Timothy Michael Herbert Fawcett Wood, has matriculated the undifferenced Arms and Supporters of the first Chief of Clan Wood in the present line, Admiral Sir Andrew Wood of Largo in Fife, at the Court of the Lord Lyon King of Arms of Scotland. He is the hereditary Representative of the Ancient Family of Wood of Largo and Chief of the Name. The crest badge that is used by members of the clan comprises the Crest of the Chief's Arms held within a traditional strap and buckle and contains the motto of the Clan's Chiefs, which is TUTUS IN UNDIS (Latin: "Safe on the Waves").

According to the clan's official website, since 2017, Oonagh Elizabeth Susan Fawcett Wood has succeeded her father as Representative of the Ancient Family of Wood of Largo and Chief of the Name and Baroness of Largo.

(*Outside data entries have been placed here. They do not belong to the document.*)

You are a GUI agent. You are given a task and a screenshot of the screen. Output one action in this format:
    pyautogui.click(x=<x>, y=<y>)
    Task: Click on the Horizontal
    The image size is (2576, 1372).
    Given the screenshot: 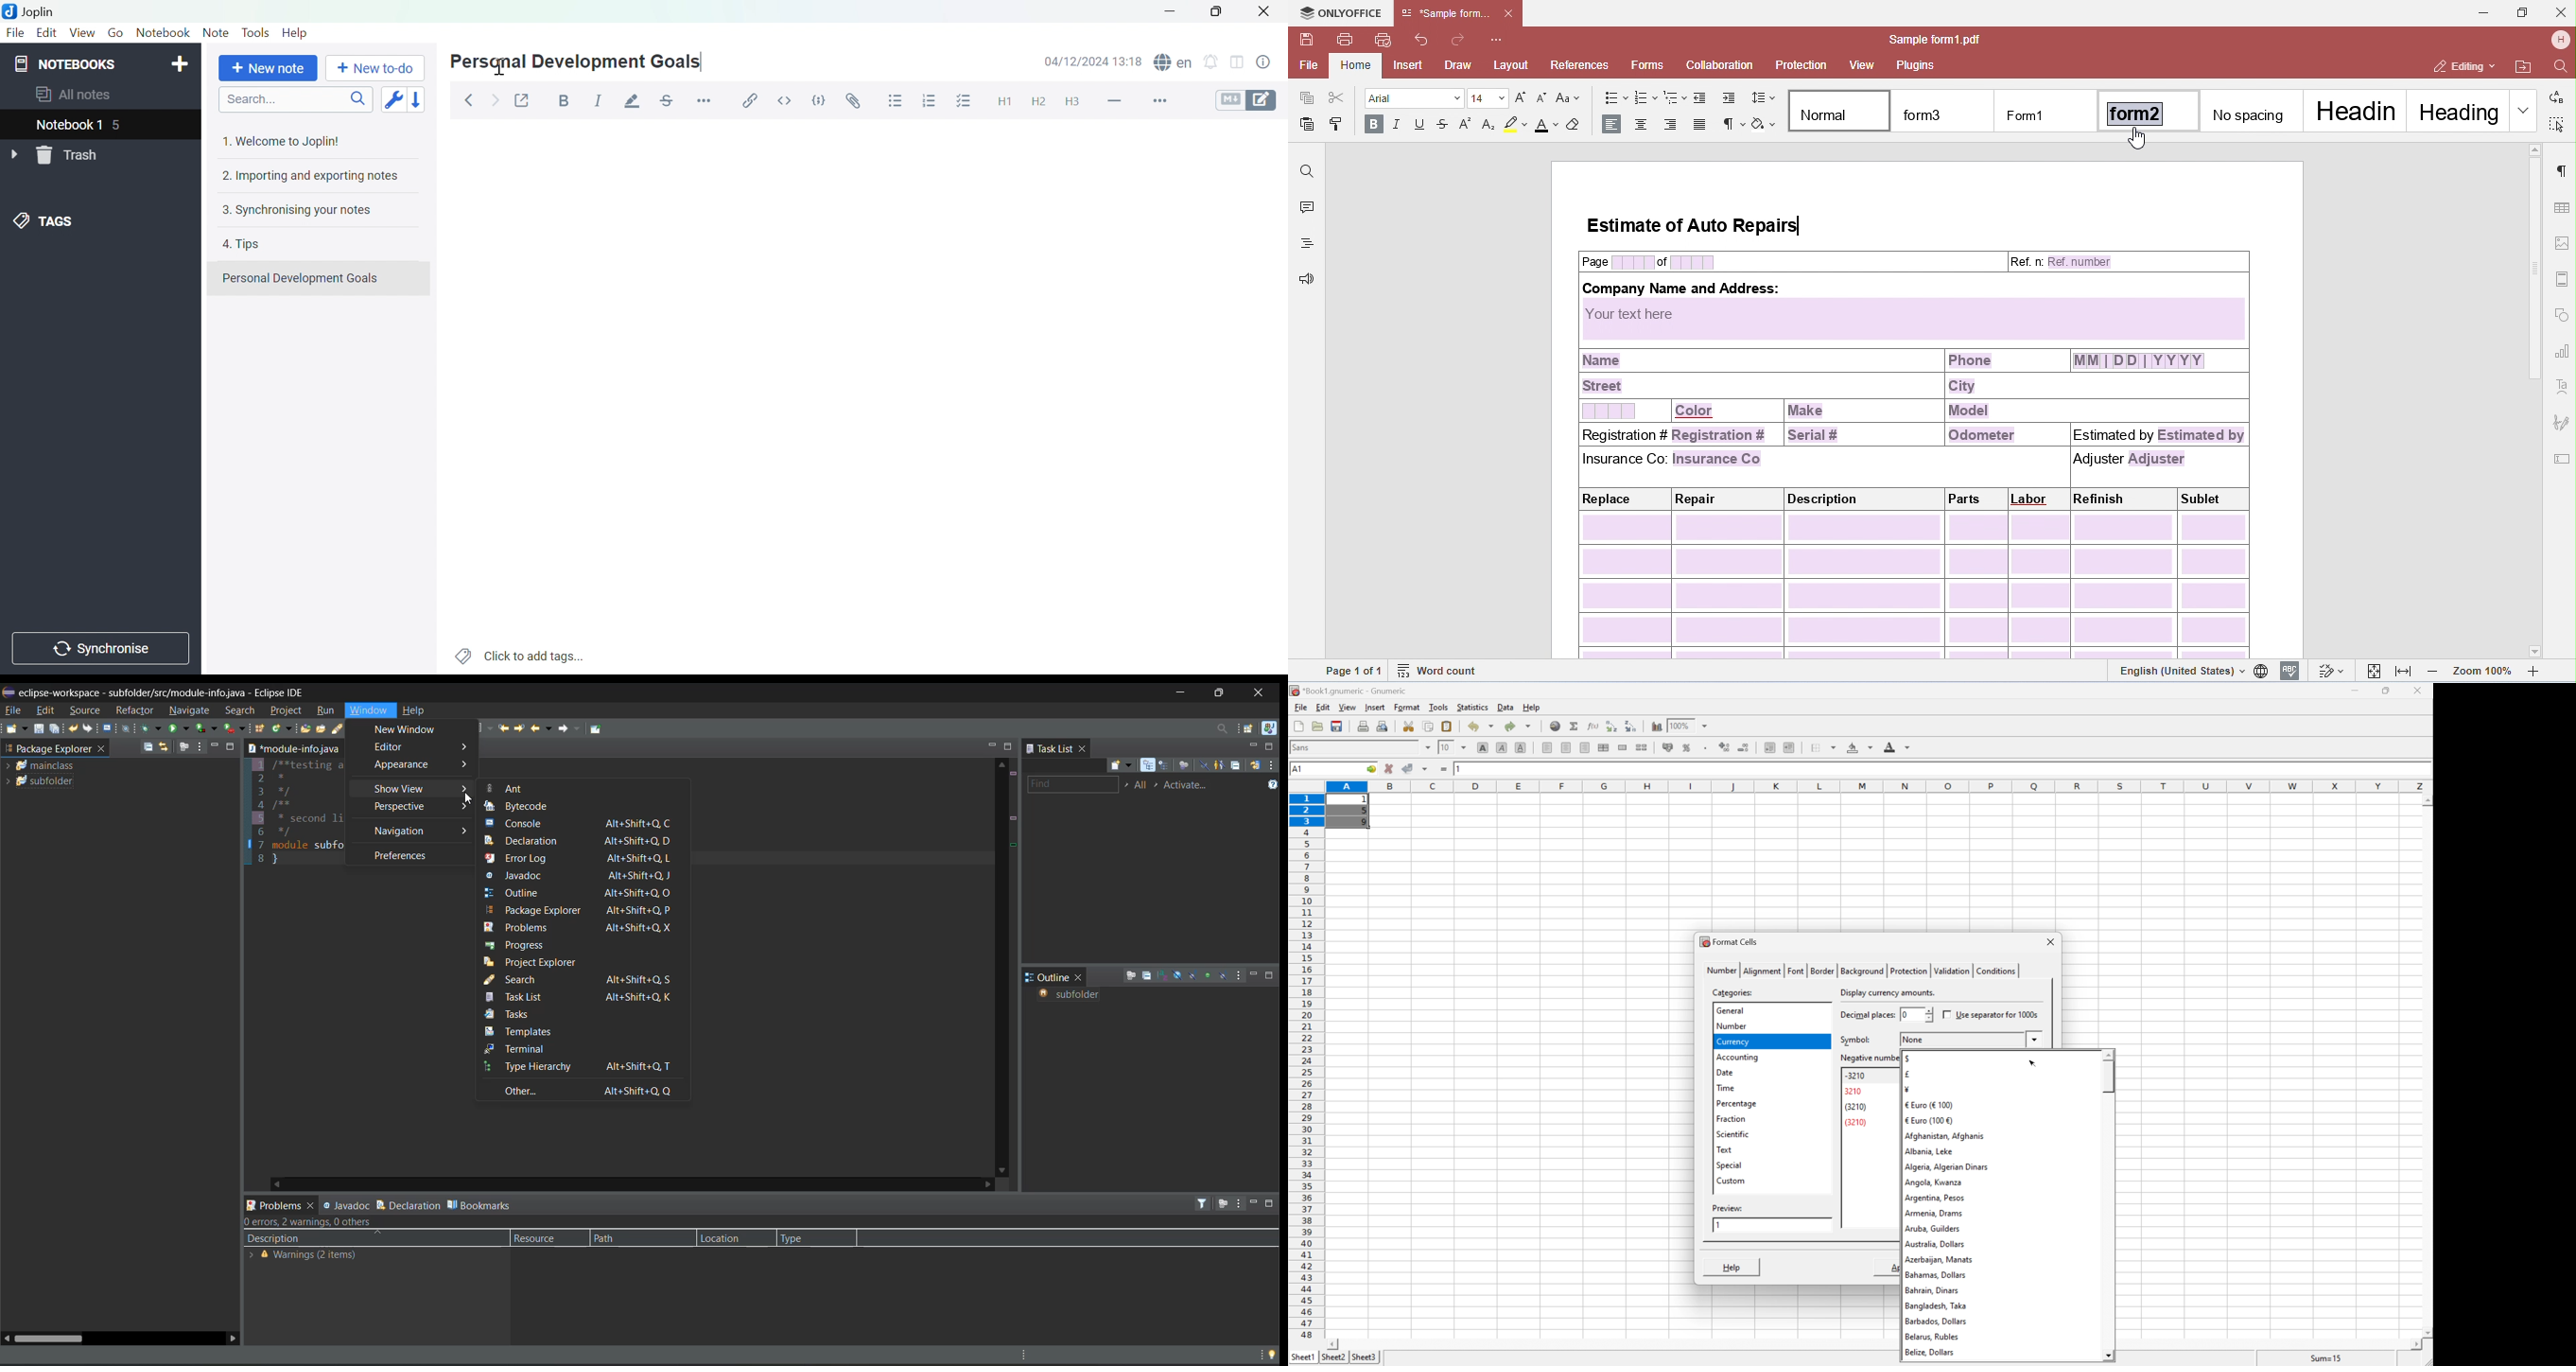 What is the action you would take?
    pyautogui.click(x=706, y=100)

She is the middle offspring of her late father and is predominantly based in London England.

== Clan castles==

Largo Castle which was to the north of Lower Largo in Fife was the main castle connected with the Clan Wood. The castle dated from the fifteenth century but it was replaced by Largo House which was started in about 1750. The only remains of the original castle are a single round tower with a conical roof. The castle was held by the infamous Andrew Wood of the fifteenth and sixteenth centuries.